◆ **Co zrobić**
Podaj, w ilu wierszach pozycji występuje ciąg „Click”, z uwzględnieniem wielkości liter. Odpowiedz samą liczbą.

======== Fragmenty danych

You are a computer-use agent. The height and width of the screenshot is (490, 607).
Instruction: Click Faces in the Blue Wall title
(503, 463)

================
======== Fragmenty danych

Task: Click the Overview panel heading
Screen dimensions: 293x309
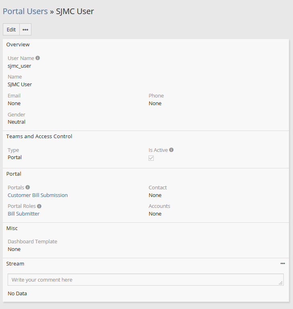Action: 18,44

================

◆ **Rozwiązanie zadania**
2